5th President of the University of Kentucky
- In office 1956–1963
- Preceded by: Herman Lee Donovan
- Succeeded by: John W. Oswald

Personal details
- Born: December 1, 1917 Wagoner, Oklahoma
- Died: August 7, 2009 (aged 91) Lexington, Kentucky

= Frank G. Dickey =

American academic administrator (1917–2009)

Frank Graves Dickey (December 1, 1917 in Wagoner, Oklahoma – August 7, 2009, in Lexington, Kentucky) was the fifth president of the University of Kentucky, from 1956 to 1963.

Dickey graduated summa cum laude with a B.A. degree from Transylvania College in 1939, and received both his Master of Arts degree and a Doctorate of Education from the University of Kentucky in 1942 and 1947, respectively. In 1951 he was inducted into Omicron Delta Kappa at the University of Kentucky. Following service in World War II, Dickey was appointed to the faculty of the University of Kentucky College of Education, where he rose to Dean.

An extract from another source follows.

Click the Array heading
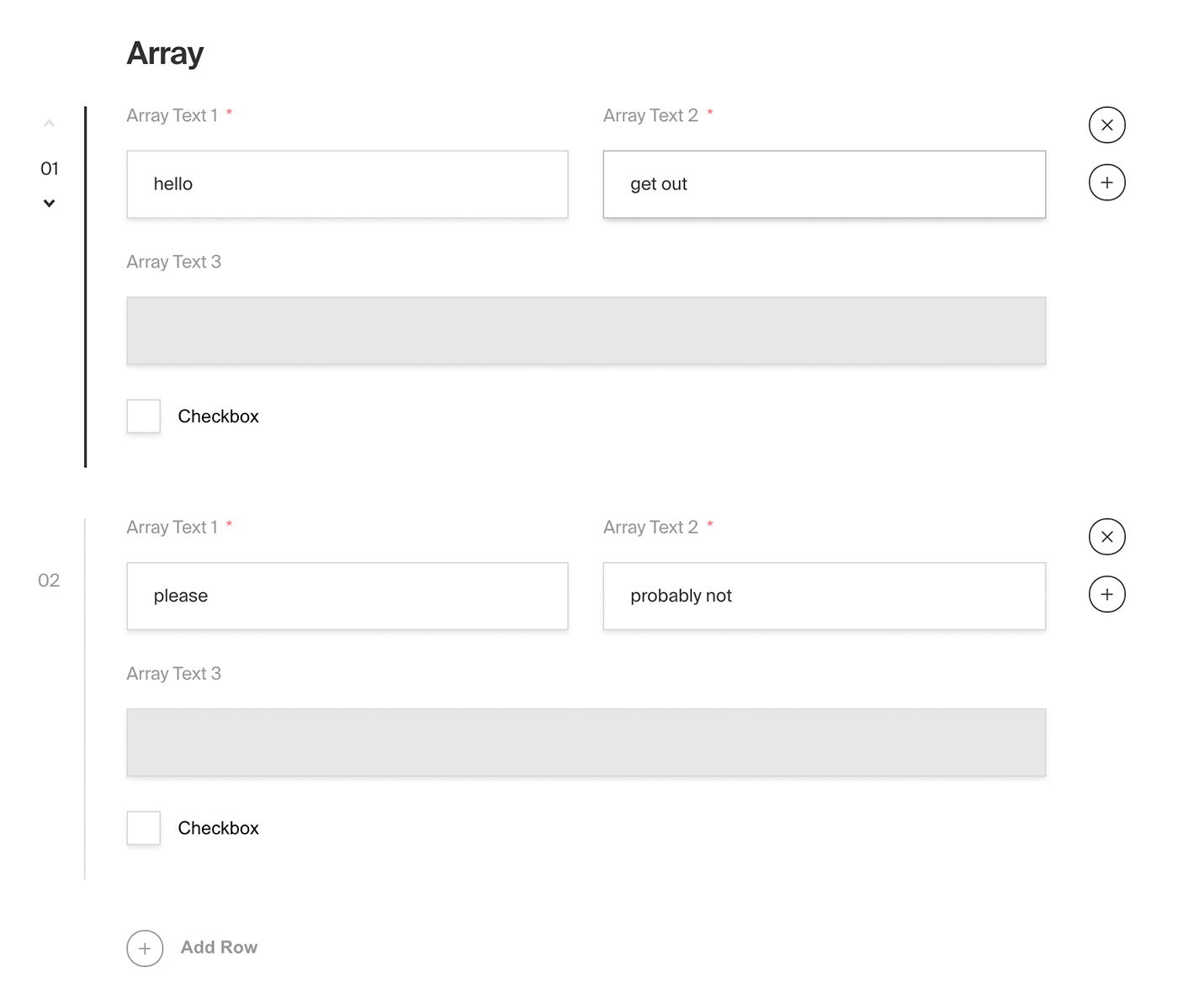Viewport: 1178px width, 1008px height. point(165,53)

==University of Kentucky presidency==
In 1956, at the age of 38, Dickey became the youngest person to become the president of the University of Kentucky. His main accomplishment was the establishment of the Chandler Medical Center, including the Albert B. Chandler Hospital, College of Medicine, Dentistry and Nursing. He also oversaw the opening of UK's Patterson School of Diplomacy. In 2002 he was awarded the Laurel Crowned Circle Award, Omicron Delta Kappa's highest honor.

Dickey resigned as president to become director of the Southern Association of Colleges and Schools. He later became provost of the University of North Carolina at Charlotte. He died on August 7, 2009, after a long illness.

==Legacy==
One of the buildings of the UK College of Education, Dickey Hall, is named for Dr. Dickey.